### [TASK TO COMPLETE]
In the rows from the line with "Task: Click the Svelte" to the line with "pos(128,29)", swap "Overview" for "Summary" and give back only those lines, with nothing else altered.

^^^^

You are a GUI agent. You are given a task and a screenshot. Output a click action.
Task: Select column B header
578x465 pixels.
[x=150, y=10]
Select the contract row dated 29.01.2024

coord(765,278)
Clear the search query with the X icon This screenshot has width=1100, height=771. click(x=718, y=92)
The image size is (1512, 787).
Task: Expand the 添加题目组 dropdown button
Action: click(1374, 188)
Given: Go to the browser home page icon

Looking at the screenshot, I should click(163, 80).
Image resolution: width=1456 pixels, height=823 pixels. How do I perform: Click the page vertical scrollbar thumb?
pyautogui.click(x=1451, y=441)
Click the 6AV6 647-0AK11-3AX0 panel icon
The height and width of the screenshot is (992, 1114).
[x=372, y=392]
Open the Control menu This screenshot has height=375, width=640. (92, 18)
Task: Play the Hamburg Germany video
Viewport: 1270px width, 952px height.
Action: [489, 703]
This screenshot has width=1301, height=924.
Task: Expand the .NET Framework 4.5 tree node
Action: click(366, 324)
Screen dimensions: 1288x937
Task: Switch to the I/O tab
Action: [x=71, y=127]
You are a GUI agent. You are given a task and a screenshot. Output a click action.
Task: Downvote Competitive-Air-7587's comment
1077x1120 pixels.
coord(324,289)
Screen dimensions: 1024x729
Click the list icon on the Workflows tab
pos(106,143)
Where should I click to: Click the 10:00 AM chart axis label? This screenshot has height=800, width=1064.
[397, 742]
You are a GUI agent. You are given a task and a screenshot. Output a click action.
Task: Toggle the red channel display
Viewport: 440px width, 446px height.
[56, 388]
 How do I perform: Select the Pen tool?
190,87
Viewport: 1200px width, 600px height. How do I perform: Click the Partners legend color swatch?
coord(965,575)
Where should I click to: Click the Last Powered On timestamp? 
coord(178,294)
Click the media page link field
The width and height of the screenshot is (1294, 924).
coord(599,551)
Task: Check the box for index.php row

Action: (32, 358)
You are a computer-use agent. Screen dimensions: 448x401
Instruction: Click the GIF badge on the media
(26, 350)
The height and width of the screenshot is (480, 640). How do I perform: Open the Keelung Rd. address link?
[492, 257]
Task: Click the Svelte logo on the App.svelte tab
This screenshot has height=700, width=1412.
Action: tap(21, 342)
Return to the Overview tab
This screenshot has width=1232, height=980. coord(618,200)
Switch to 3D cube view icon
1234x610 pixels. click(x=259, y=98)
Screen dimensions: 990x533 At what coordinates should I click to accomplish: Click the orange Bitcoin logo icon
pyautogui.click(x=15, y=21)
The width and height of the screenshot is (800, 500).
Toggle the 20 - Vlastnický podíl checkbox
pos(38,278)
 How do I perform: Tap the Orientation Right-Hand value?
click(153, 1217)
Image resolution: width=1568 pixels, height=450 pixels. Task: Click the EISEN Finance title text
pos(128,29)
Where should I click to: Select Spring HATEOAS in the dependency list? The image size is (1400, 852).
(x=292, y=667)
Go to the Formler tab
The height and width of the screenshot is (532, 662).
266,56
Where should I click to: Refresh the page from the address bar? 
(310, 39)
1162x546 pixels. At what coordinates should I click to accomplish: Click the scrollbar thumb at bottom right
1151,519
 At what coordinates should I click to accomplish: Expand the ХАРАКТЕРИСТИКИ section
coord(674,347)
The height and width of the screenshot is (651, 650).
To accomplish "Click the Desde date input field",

^^^^

### [EXERCISE OUTPUT]
Task: Click the Svelte logo on the App.svelte tab
This screenshot has height=700, width=1412.
Action: tap(21, 342)
Return to the Summary tab
This screenshot has width=1232, height=980. coord(618,200)
Switch to 3D cube view icon
1234x610 pixels. click(x=259, y=98)
Screen dimensions: 990x533 At what coordinates should I click to accomplish: Click the orange Bitcoin logo icon
pyautogui.click(x=15, y=21)
The width and height of the screenshot is (800, 500).
Toggle the 20 - Vlastnický podíl checkbox
pos(38,278)
 How do I perform: Tap the Orientation Right-Hand value?
click(153, 1217)
Image resolution: width=1568 pixels, height=450 pixels. Task: Click the EISEN Finance title text
pos(128,29)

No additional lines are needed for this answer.